Wok’s: one of the best ways to make stir fry and many other healthy recipes

round bottom wok

by Seth on March 24, 2009

I’m not sure what percentages of households have woks, but I’m guessing it’s not a high number.  That’s a shame because woks are one of the most versatile tools in the kitchen.  I’ve had a wok since college and I’ve used it to make everything from stir fry to gluten free chicken strips. 

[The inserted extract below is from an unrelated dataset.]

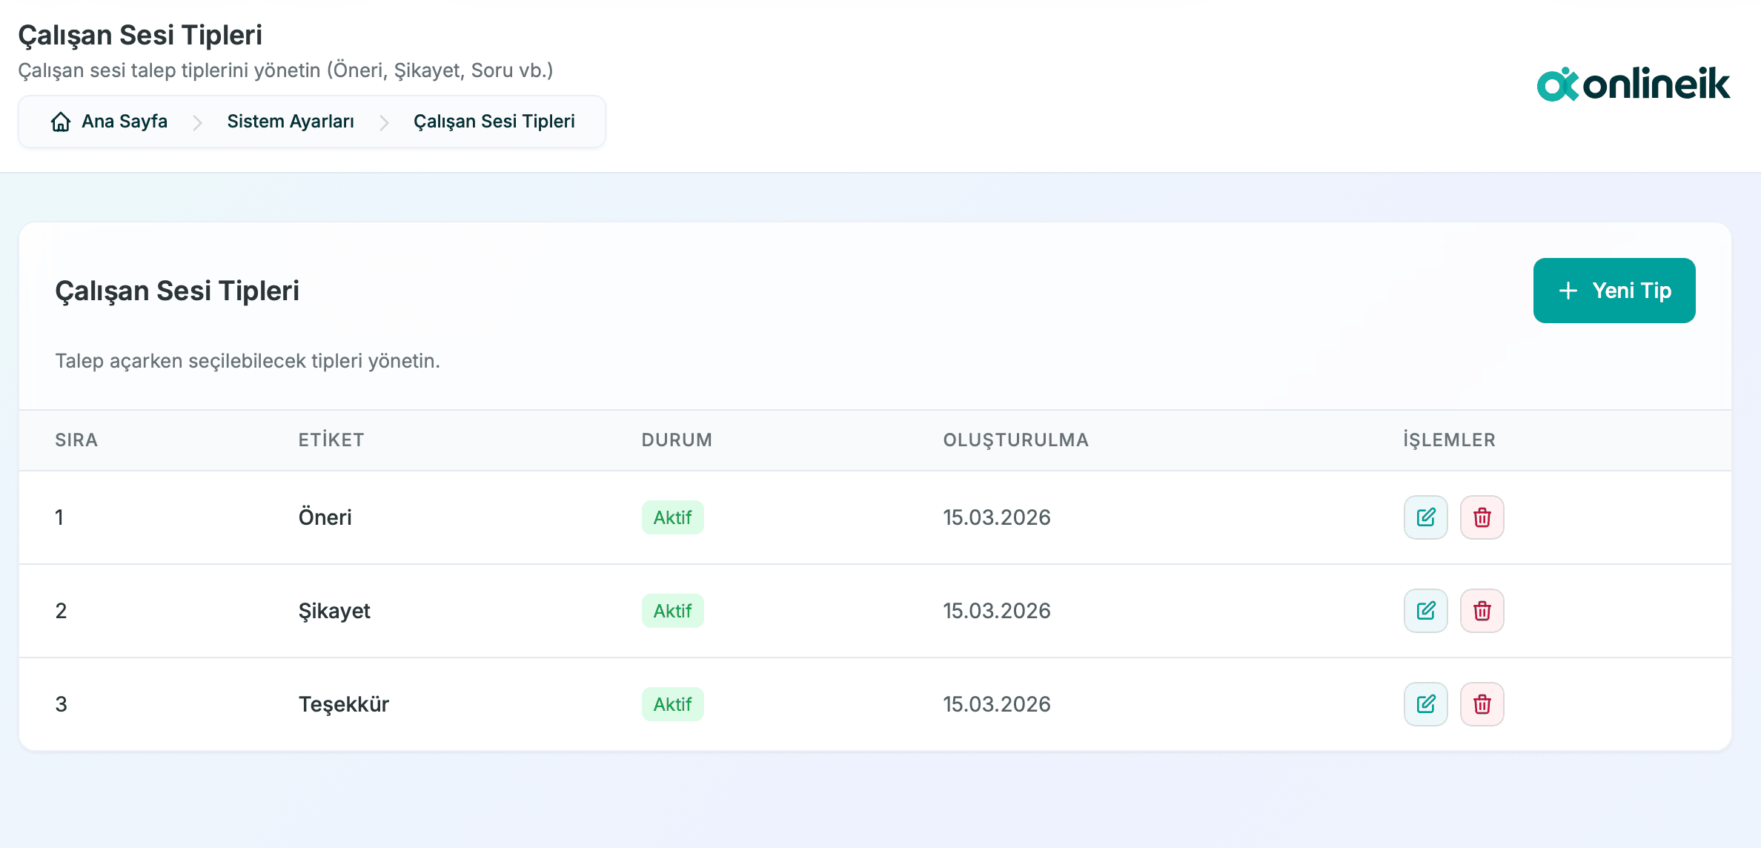Open edit for Teşekkür type
This screenshot has height=848, width=1761.
(x=1425, y=704)
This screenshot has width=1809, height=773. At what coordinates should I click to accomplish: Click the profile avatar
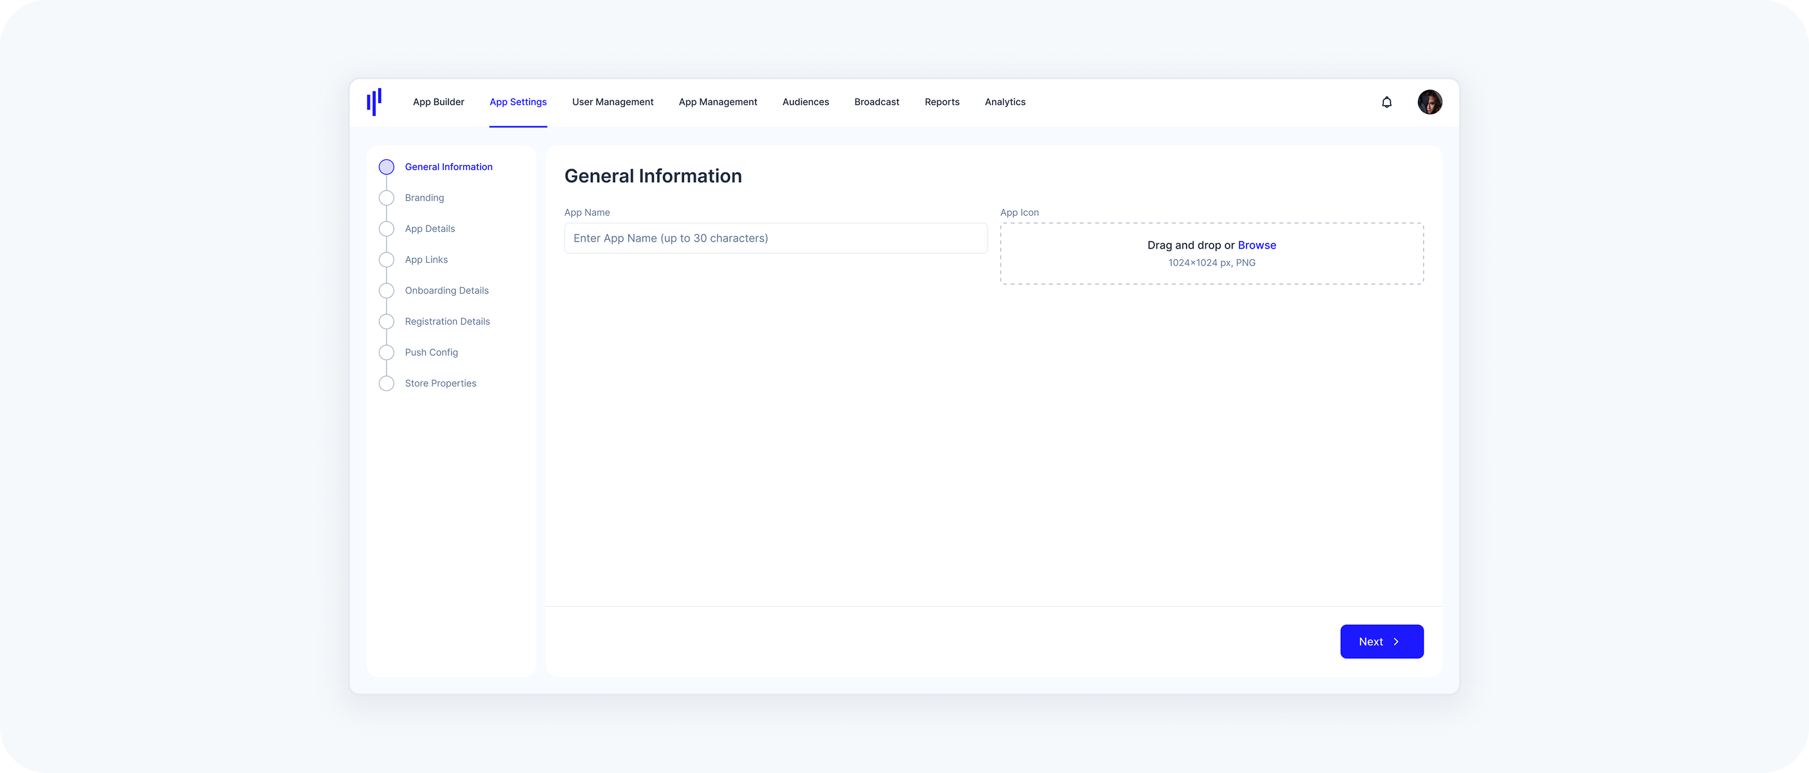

Woks get their versatility due to their shape: 

  • It’s the perfect shape for stir fry since it makes tossing the vegetables and or chicken around effortless. I really think it’s more efficient than a standard pan and everything gets cooked more evenly.
  • Steaming veggies is a breeze with woks and it works extremely well. I usually put about half an inch of water in the wok, place veggies on top, and then cover. Due to the shape most of the vegetables are steamed and not directly touching the water at the bottom.
  • Although frying foods isn’t the healthiest option, woks are terrific for fried foods. Since the wok is angled, you can get away with using less oil.

I can’t say enough about the versatility of woks.  Some of the things I’ve made in my wok are:  stir fry, chicken teriyaki, gluten free chicken strips, beef teriyaki, steamed broccoli, hash browns, shrimp, sautéed onions, vegetarian stir fry, and many other things. 

If considering purchasing a wok (and I highly suggest it), I’d recommend a wok with a round bottom.  I think these do a much better job than the flat bottom woks.  (As a note, if you have a glass top range the round wok won’t work)  Also, it can be a challenge finding a round bottom wok.  I’m lucky because my dad gave me a round bottom wok when I was in college, but with a little work they can be found.  And remember woks are wonderful for many things besides stir fry!